Le français, langue du commerce

Avant de recourir à la « police de la langue » qui a parfois mauvaise presse, il serait sage que la ministre mette fin à l'immobilisme face à la loi 101 et demande qu'on ne joue plus sur les mots à sa place.

Le français — la dynamique du déclin


Infatigable militant pour le français, Jean-Paul Perreault a fait sentir sa présence de façon utile en rappelant à Québec son engagement à sensibiliser les marchands de l'Outaouais à l'importance de faire commerce dans la langue de Molière.
Certains s'offusquent parfois de ses manières cavalières, mais M. Perreault a raison de secouer l'inertie à la fois des commerçants insensibles à l'importance de la Charte de la langue française et du gouvernement québécois, qui se traîne les pieds pour faire respecter sa propre loi 101, adoptée en 1977 puis révisée en 1988.
L'Outaouais est une région sensible aux questions linguistiques en raison de son emplacement géographique, à la frontière de l'univers anglophone du reste de l'Amérique du Nord.
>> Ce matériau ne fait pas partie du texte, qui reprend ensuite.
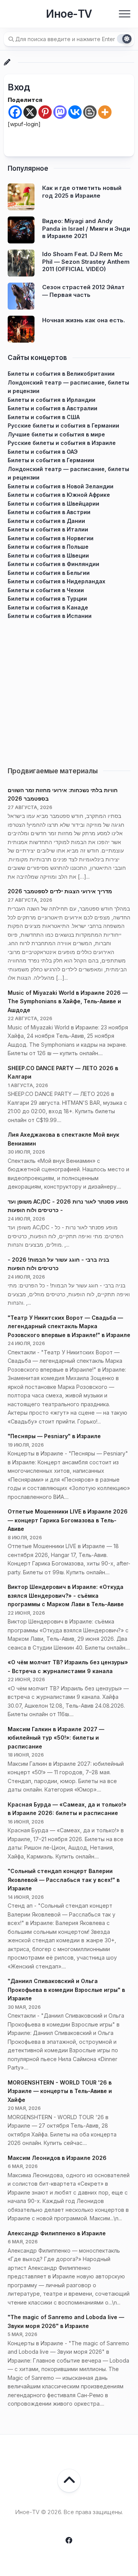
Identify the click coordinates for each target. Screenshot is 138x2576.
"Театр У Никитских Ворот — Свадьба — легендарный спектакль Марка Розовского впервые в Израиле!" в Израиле (69, 1326)
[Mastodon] (60, 112)
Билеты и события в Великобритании (61, 373)
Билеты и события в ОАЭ (43, 451)
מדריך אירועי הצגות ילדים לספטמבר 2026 (60, 891)
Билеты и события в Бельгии (49, 572)
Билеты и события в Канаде (48, 607)
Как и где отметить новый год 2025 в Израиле (82, 191)
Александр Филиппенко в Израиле (57, 2233)
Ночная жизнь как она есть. (83, 320)
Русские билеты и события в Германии (63, 425)
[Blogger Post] (90, 112)
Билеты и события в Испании (50, 616)
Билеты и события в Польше (48, 546)
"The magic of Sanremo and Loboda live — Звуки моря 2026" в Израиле (66, 2321)
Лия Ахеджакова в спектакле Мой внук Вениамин (63, 1139)
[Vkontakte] (75, 112)
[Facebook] (15, 112)
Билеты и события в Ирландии (51, 399)
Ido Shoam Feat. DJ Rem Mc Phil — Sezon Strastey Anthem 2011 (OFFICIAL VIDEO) (86, 261)
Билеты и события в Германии (51, 460)
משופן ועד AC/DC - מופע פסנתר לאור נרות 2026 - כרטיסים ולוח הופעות (68, 1206)
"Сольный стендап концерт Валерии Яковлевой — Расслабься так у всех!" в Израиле (64, 1880)
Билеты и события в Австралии (52, 408)
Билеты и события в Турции (47, 598)
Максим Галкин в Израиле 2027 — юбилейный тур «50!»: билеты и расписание (56, 1738)
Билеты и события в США (44, 417)
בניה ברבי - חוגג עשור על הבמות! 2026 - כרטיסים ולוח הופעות (58, 1264)
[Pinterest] (45, 112)
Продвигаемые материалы (53, 771)
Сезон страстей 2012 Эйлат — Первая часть (83, 290)
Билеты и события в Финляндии (53, 564)
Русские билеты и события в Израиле (62, 443)
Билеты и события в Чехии (46, 590)
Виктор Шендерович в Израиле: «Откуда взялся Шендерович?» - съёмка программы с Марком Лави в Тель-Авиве (66, 1595)
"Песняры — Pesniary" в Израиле (54, 1436)
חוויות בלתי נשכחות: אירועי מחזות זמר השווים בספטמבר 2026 (63, 794)
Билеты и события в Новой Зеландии (60, 486)
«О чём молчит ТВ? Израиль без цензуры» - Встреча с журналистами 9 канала (68, 1666)
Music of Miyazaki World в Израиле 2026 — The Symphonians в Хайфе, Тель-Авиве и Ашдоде (68, 1001)
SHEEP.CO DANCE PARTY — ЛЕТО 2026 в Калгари (63, 1072)
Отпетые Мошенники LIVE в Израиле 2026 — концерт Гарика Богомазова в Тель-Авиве (68, 1520)
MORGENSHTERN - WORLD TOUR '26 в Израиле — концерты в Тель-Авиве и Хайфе (60, 2091)
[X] (30, 112)
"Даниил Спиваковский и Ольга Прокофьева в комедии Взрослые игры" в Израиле (66, 1990)
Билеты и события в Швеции (48, 555)
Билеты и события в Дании (46, 521)
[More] (105, 112)
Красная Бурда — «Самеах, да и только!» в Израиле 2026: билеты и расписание (67, 1809)
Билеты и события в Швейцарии (53, 503)
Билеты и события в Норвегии (51, 538)
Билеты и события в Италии (48, 529)
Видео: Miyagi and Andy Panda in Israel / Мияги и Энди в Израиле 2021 (86, 228)
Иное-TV (69, 13)
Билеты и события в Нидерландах (56, 581)
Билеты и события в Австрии (49, 512)
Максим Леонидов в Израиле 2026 (57, 2158)
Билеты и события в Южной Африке (59, 494)
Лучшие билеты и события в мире (56, 434)
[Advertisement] (69, 690)
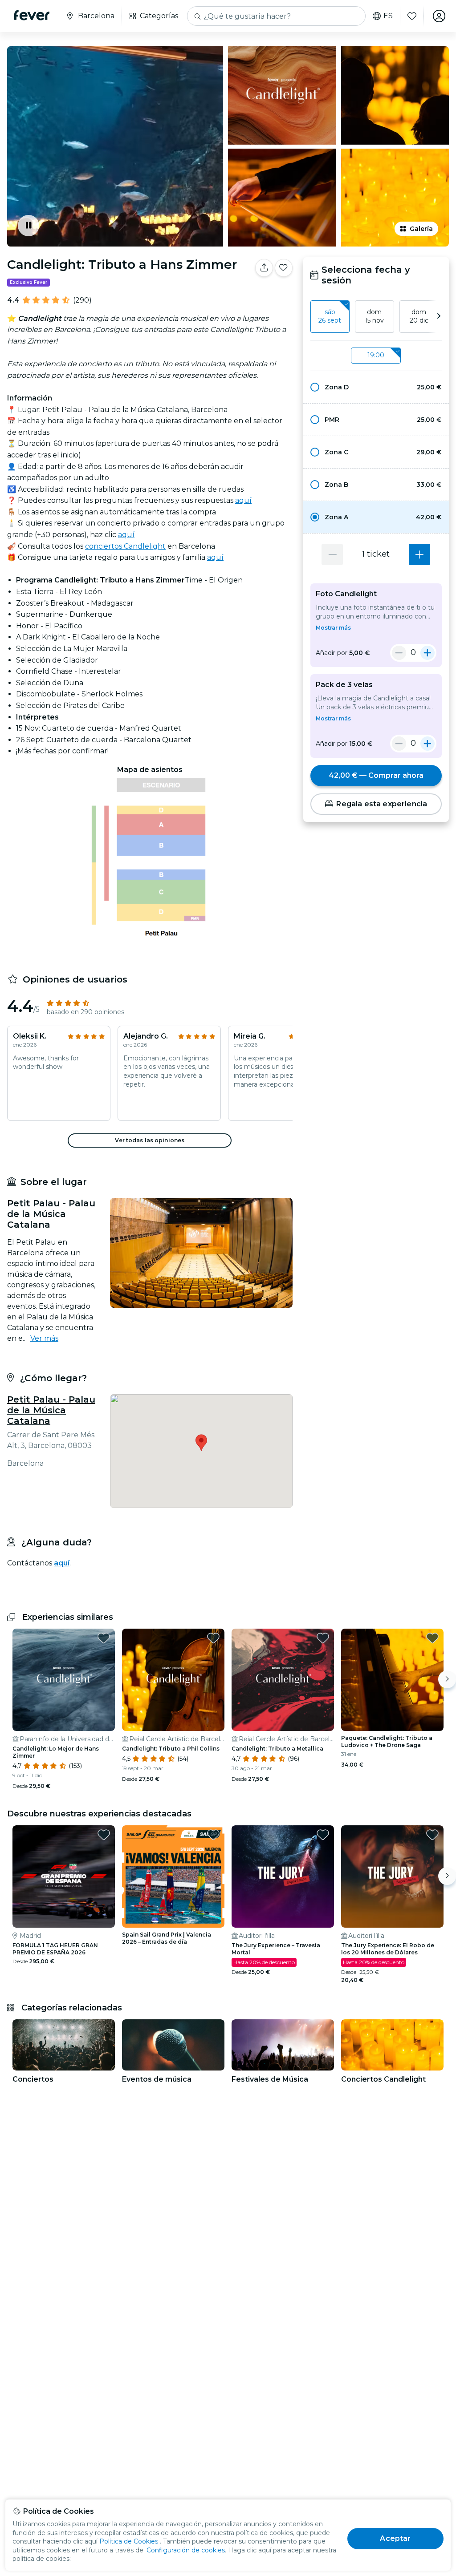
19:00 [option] (375, 355)
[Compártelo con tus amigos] (264, 268)
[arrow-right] (438, 316)
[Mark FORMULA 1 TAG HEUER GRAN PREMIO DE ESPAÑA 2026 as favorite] (104, 1834)
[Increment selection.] (419, 554)
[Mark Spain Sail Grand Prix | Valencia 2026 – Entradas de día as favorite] (213, 1834)
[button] (376, 387)
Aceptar (395, 2538)
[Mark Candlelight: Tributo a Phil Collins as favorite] (213, 1638)
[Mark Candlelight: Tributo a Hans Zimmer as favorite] (284, 268)
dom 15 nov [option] (374, 316)
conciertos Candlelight (125, 546)
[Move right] (447, 1679)
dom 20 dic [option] (419, 316)
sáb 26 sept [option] (329, 316)
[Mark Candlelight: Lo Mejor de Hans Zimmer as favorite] (104, 1638)
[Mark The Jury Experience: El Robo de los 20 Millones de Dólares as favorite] (432, 1834)
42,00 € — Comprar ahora (376, 775)
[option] (376, 387)
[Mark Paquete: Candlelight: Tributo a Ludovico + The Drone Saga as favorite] (432, 1638)
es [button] (388, 16)
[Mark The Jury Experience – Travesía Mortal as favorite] (323, 1834)
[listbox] (376, 316)
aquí (243, 500)
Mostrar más (333, 627)
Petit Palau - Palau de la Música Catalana (51, 1410)
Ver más (44, 1338)
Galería (421, 229)
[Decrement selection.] (332, 554)
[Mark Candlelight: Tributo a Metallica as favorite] (323, 1638)
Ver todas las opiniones (149, 1140)
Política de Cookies (128, 2541)
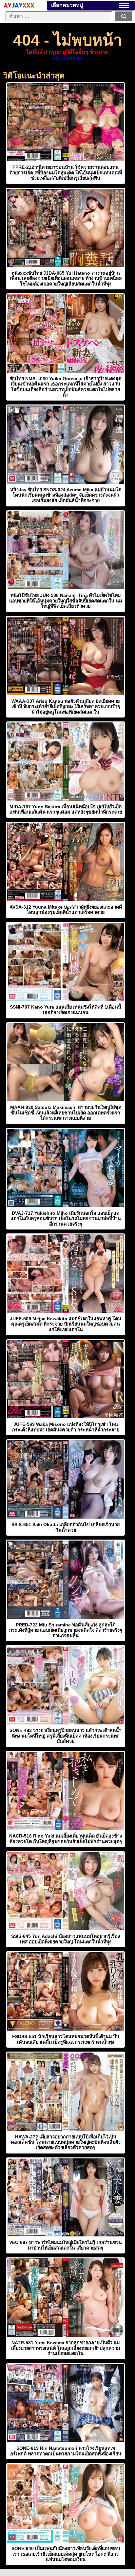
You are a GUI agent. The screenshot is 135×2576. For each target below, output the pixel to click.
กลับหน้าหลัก (67, 58)
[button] (124, 5)
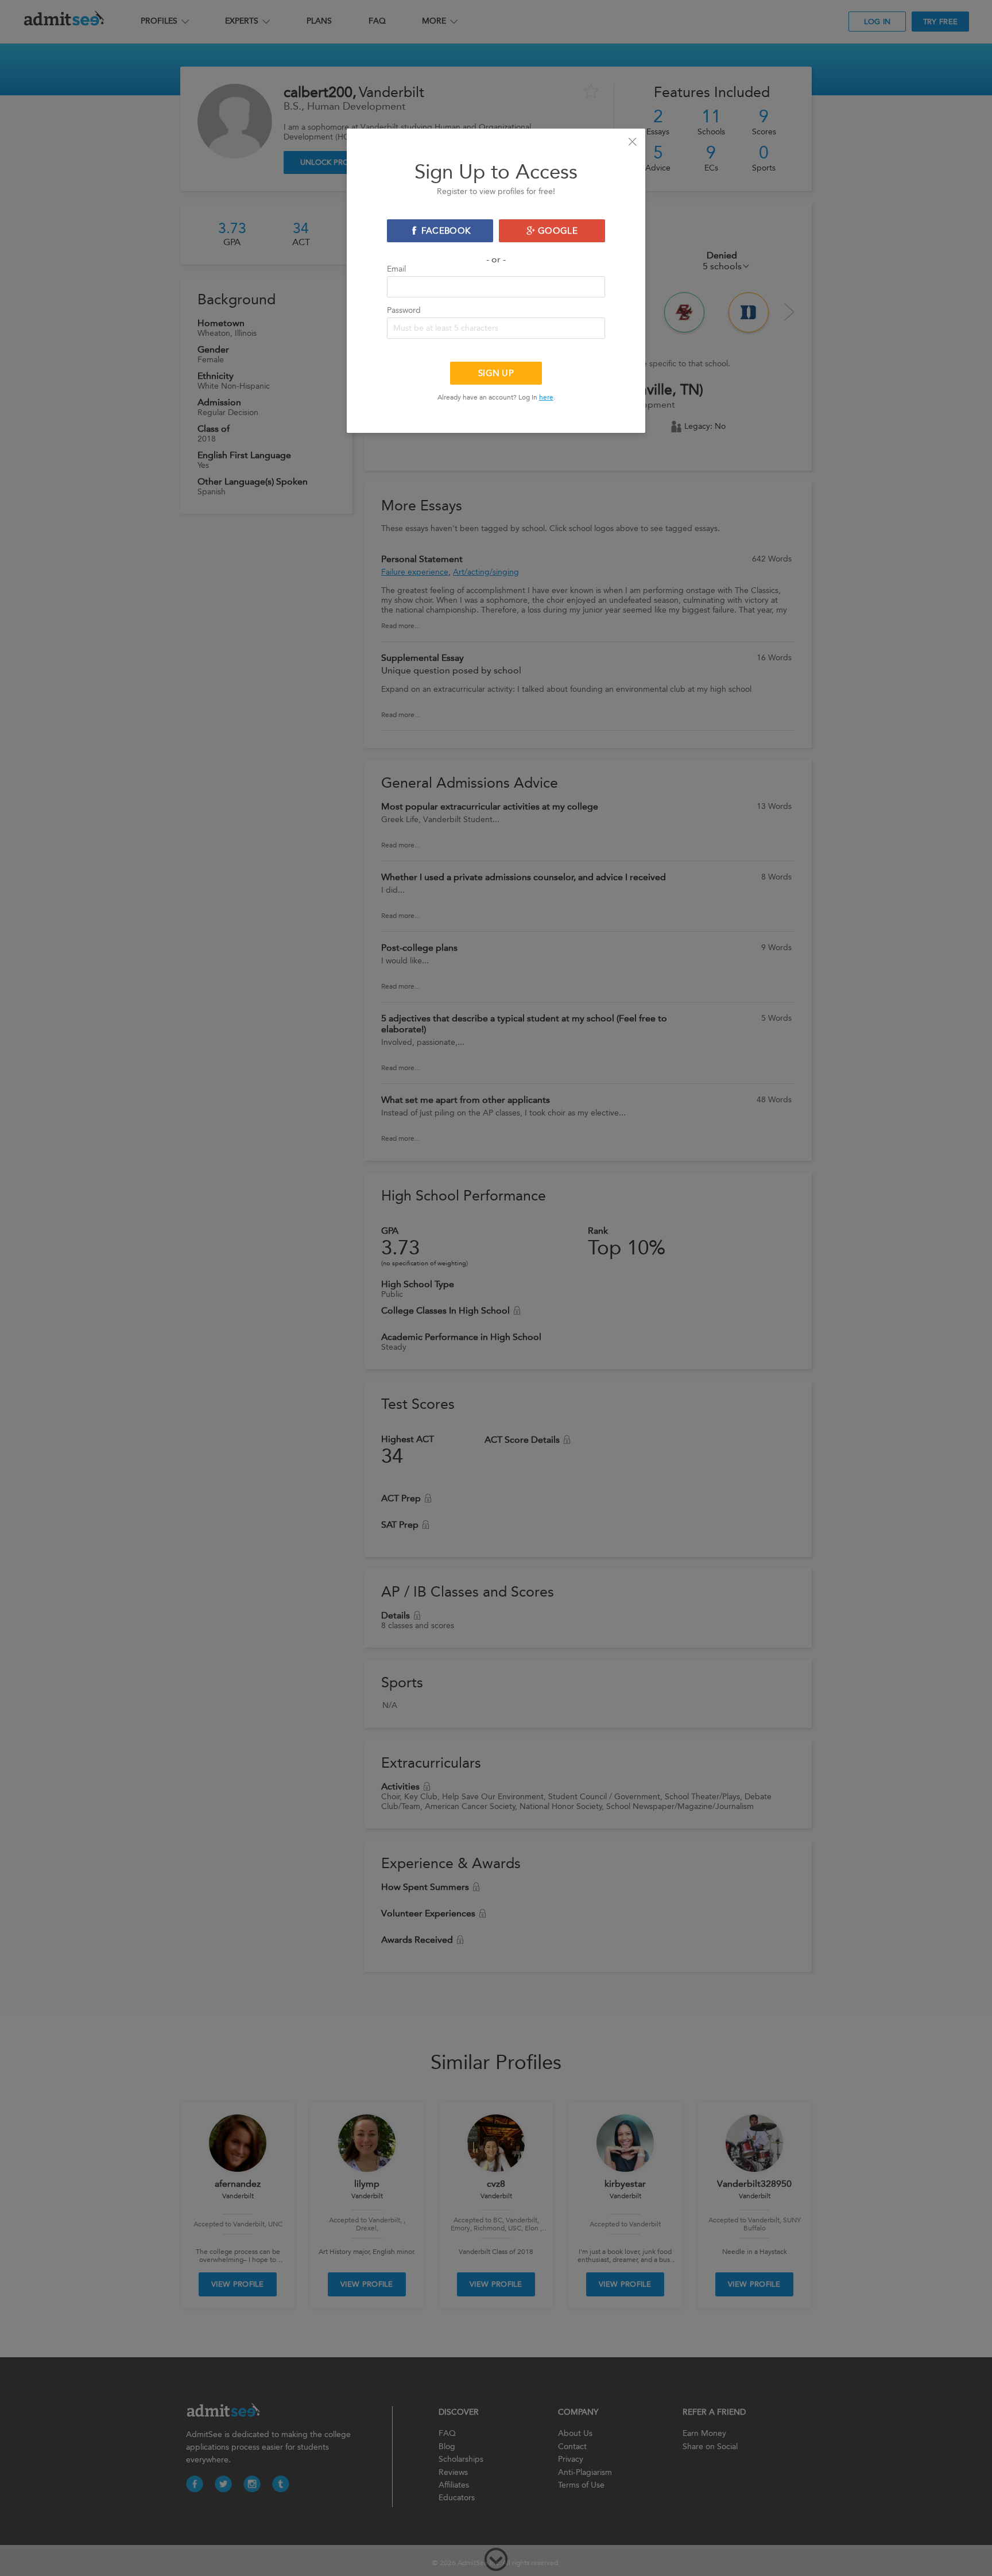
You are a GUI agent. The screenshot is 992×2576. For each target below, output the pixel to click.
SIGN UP (496, 373)
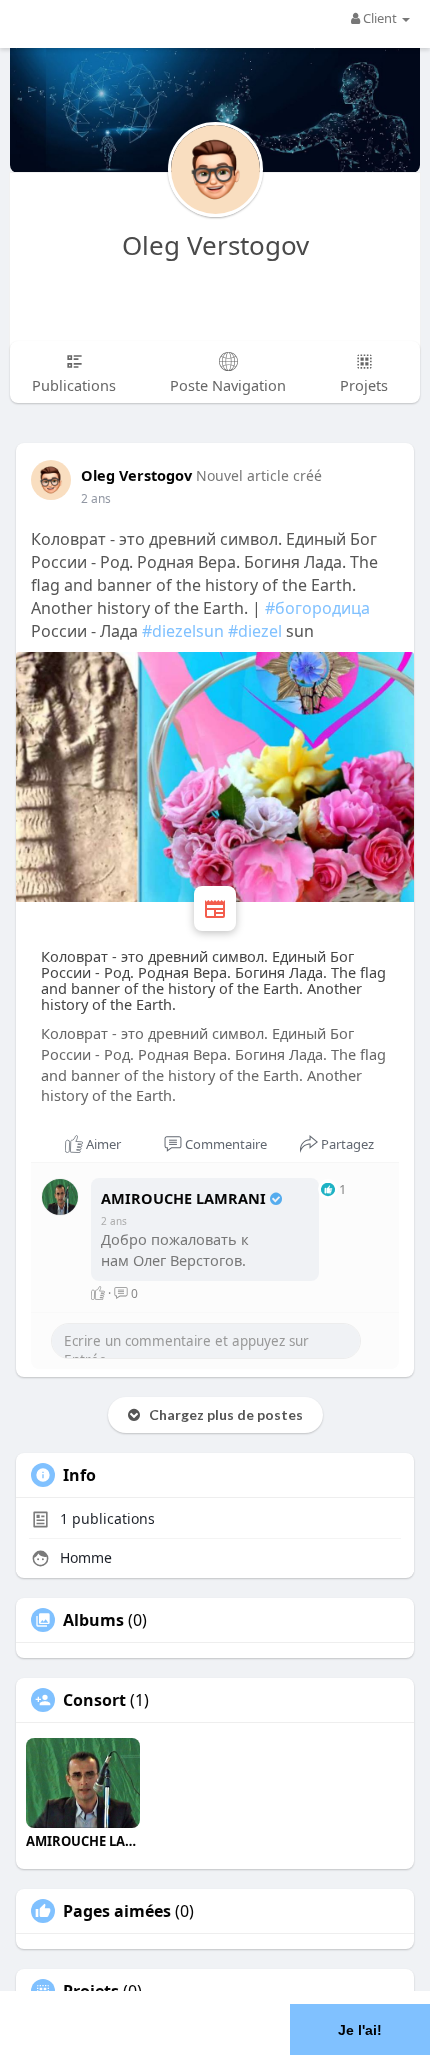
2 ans (96, 498)
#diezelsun (183, 631)
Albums (93, 1620)
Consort (94, 1700)
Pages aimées (117, 1911)
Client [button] (380, 18)
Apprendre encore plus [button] (173, 2053)
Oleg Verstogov (215, 245)
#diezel (255, 631)
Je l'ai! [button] (360, 2030)
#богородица (317, 608)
Les régions de Montréal et de l'Estrie sont aussi ciblées.
Reconnaissant l'importance de la sensibilisation, le gouvernement québécois s'était « engagé » à lancer une campagne auprès de quelque 900 établissements en Outaouais. C'était en novembre 2007, de la bouche même de Christine Saint-Pierre, la ministre de la Culture, des Communications et de la Condition féminine, et responsable de l'Office québécois de la langue française.
Depuis, rien, décrie M. Perreault. Et pourtant, les besoins sont là. De l'avis du président du lobby Impératif français, « il y a recul et recul il y a encore aujourd'hui », a-t-il confié à notre collègue du Droit, Catherine Lamontagne.
Une bien pauvre parade
L'Office québécois de la langue française a défendu l'inertie dans le dossier avec une pauvre parade. « La ministre avait annoncé un projet mais il n'y a pas eu de promesse de sa part »... Comme s'il y avait une différence si marquée de sens entre « engagement » et « promesse ». Pour le commun des mortels, les deux mots sont de virtuels synonymes.
LeDroit a dans le passé suggéré des assouplissements à l'application de la loi dans quelques villages très majoritairement anglophones du Pontiac, par exemple.
D'un côté comme de l'autre, une poignée de commerçants récalcitrants avaient maille à partir avec un Office québécois de la langue française obstiné à faire respecter une réglementation mur à mur.
Au nom d'une souhaitable paix sociale, il valait mieux passer l'éponge ou, à tout le moins, détourner le regard.
Mais dans la région urbaine de Gatineau, cet « accommodement raisonnable » est moins compréhensible. Le premier outil de sensibilisation repose entre les mains des clients. C'est le moyen le plus fort, le plus direct et le plus persuasif.
Mais il ne faut pas sous-estimer les bénéfices de la sensibilisation pour faire respecter la loi 101 et éviter les affrontements qui accompagnent trop souvent les méthodes coercitives.
Le défi de la langue
Faire respecter la langue de travail chez les marchands n'est pas chose facile. C'est d'autant plus difficile dans certains secteurs - comme la vente au détail - et dans certaines zones géographiques telles que l'ancienne ville d'Aylmer.
Prenons le cas des dépanneurs, ces magasins de proximité de qui l'on s'attend à d'interminables heures d'ouverture. Plusieurs Canadiens de souche n'ont pas voulu prendre la relève. Plusieurs dépanneurs sont passés aux mains de nouveaux immigrants au français parcellaire qui ne comprennent peut-être pas les enjeux linguistiques au Canada. Il est vrai que vu d'Europe de l'Est, d'Asie ou d'ailleurs, les querelles pour limiter la place de l'anglais peuvent paraître bien étranges...
Étrange peut-être, mais bien utile. La Charte de la langue française fait l'objet d'un très large consensus au Québec. Avoir des lois sans les faire respecter est carrément inutile.
Québec a créé l'Office de la langue française pour faire respecter la Charte de la langue française.
Avant de recourir à la « police de la langue » qui a parfois mauvaise presse, il serait sage que la ministre mette fin à l'immobilisme face à la loi 101 et demande qu'on ne joue plus sur les mots à sa place.